Pero ni la escalada de violencia
oficialmente reportada, ni el cotidiano saldo de daños que los ciudadanos de a
pie nos resignamos a compartir de boca en boca ante su inexistencia mediática
dan para ironías. El texto, trompicado, confuso, vociferante, pura rabia y
estupor, quedó por ahí, en algún archivo de la computadora. Enmudecido de desmesura.
Me asusta que la excepción pueda
arraigarse norma. El fantasma más natural y más indeseable ante el oprobio se
llama silencio. Y se apellida resignación.
Hace meses comencé a escribir un
texto sobre El llanero solitario.
Estaban por estrenar la película estelarizada por Johnny Depp, y a mí su
pretexto me arracimaba los recuerdos con peculiar nitidez, en suave oleadas
como de brisa. Las historietas serie
Avestruz de Editorial Novaro. Los expendios de revistas de segunda mano en la
colonia Guerrero, de la mano de mi padrino o de mi abuela. Una cocina con alto
techo de vigones, y paredes apenas recubiertas por una combada cáscara de
pintura. Yo allá al fondo, ante la mesa infinita, a veces sobre un huacal y a
veces sobre un banco de madera y hierro, bebiendo café con leche en un pocillo
de peltre mientras espero la llegada de mis padres, que traen para mí como maná
de los ensueños una nueva aventura del jinete enmascarado.

- **Datos extraídos**
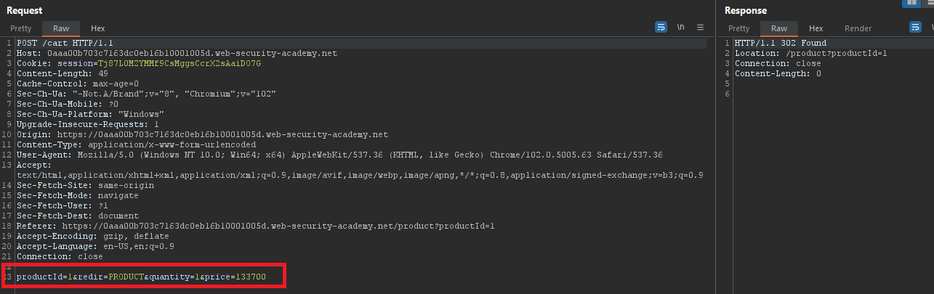Click the Referer header URL line
The image size is (934, 294).
pos(255,226)
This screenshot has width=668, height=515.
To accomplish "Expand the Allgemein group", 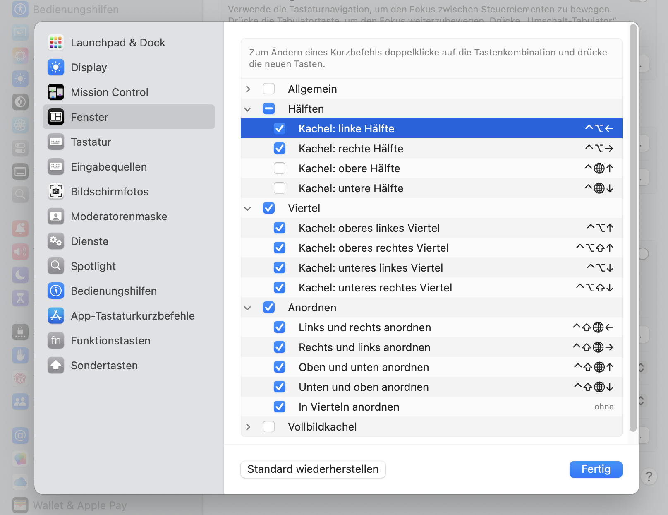I will [248, 89].
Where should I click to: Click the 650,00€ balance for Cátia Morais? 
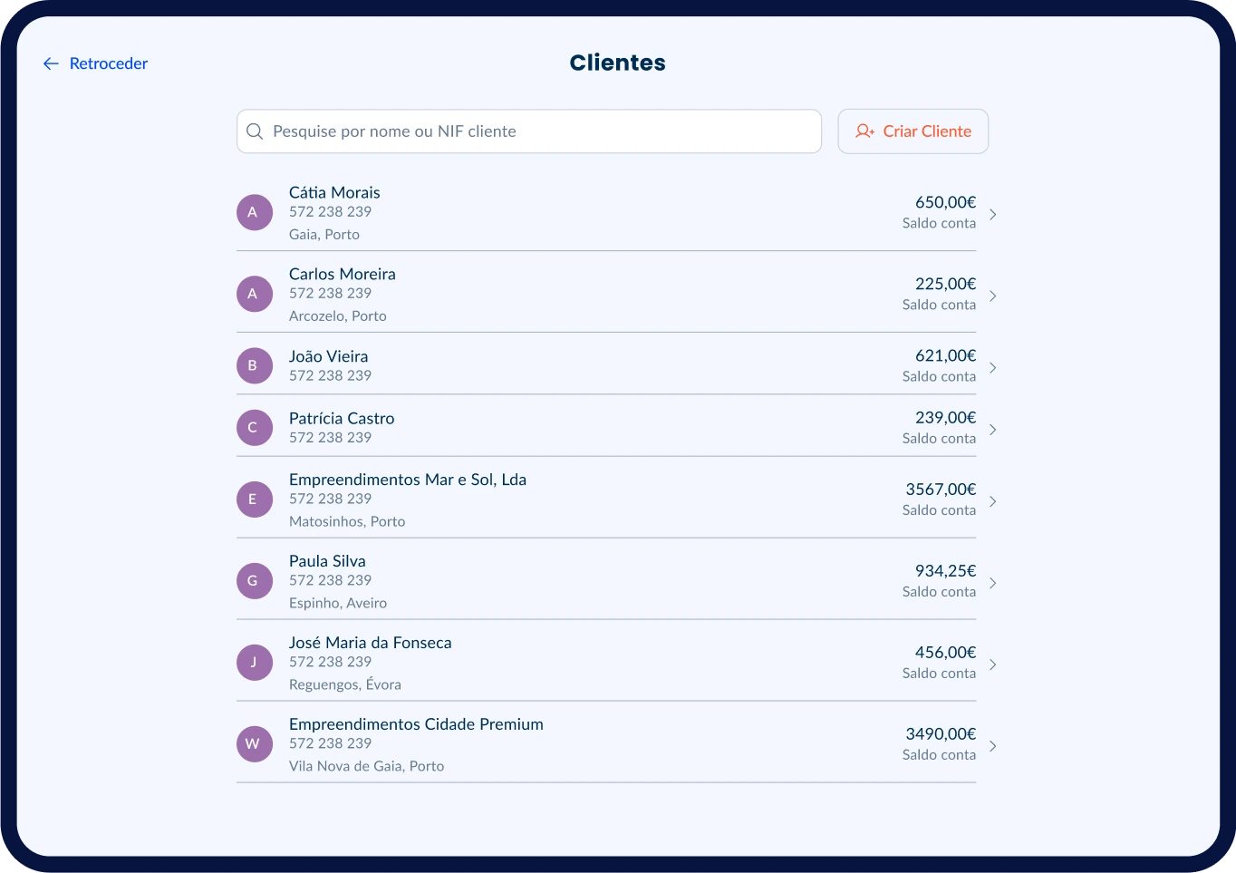click(x=945, y=202)
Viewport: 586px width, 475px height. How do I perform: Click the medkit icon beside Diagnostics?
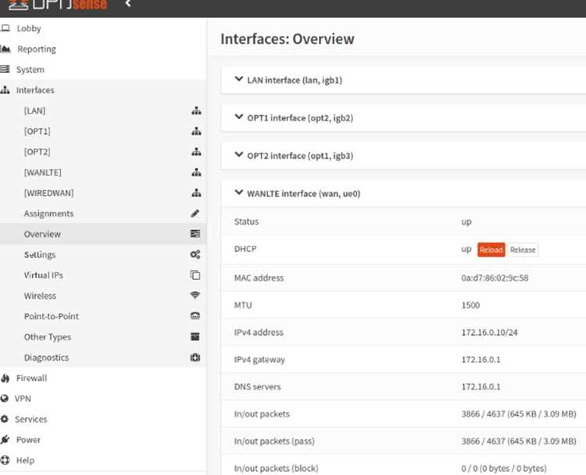(x=195, y=357)
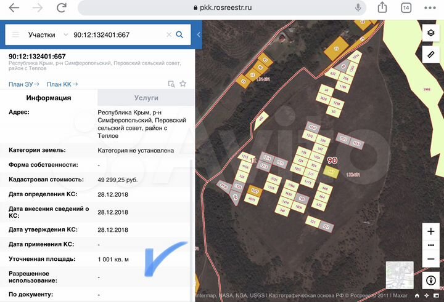Viewport: 444px width, 302px height.
Task: Click the compass locate button
Action: point(430,280)
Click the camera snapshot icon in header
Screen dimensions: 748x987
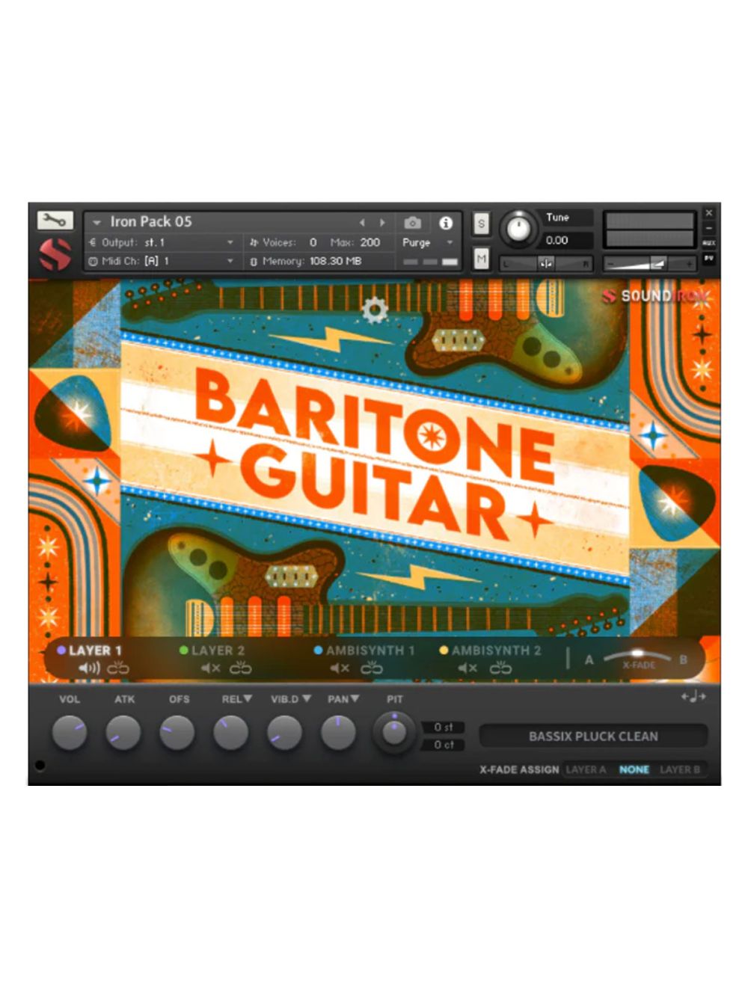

- **Objetivo**
Copia el fragmento del artículo desde "Me asusta que" hasta "El llanero solitario.", ambos incluidos, y cambia "silencio" por "olvido".

- **Solución del ejercicio**
Me asusta que la excepción pueda
arraigarse norma. El fantasma más natural y más indeseable ante el oprobio se
llama olvido. Y se apellida resignación.
Hace meses comencé a escribir un
texto sobre El llanero solitario.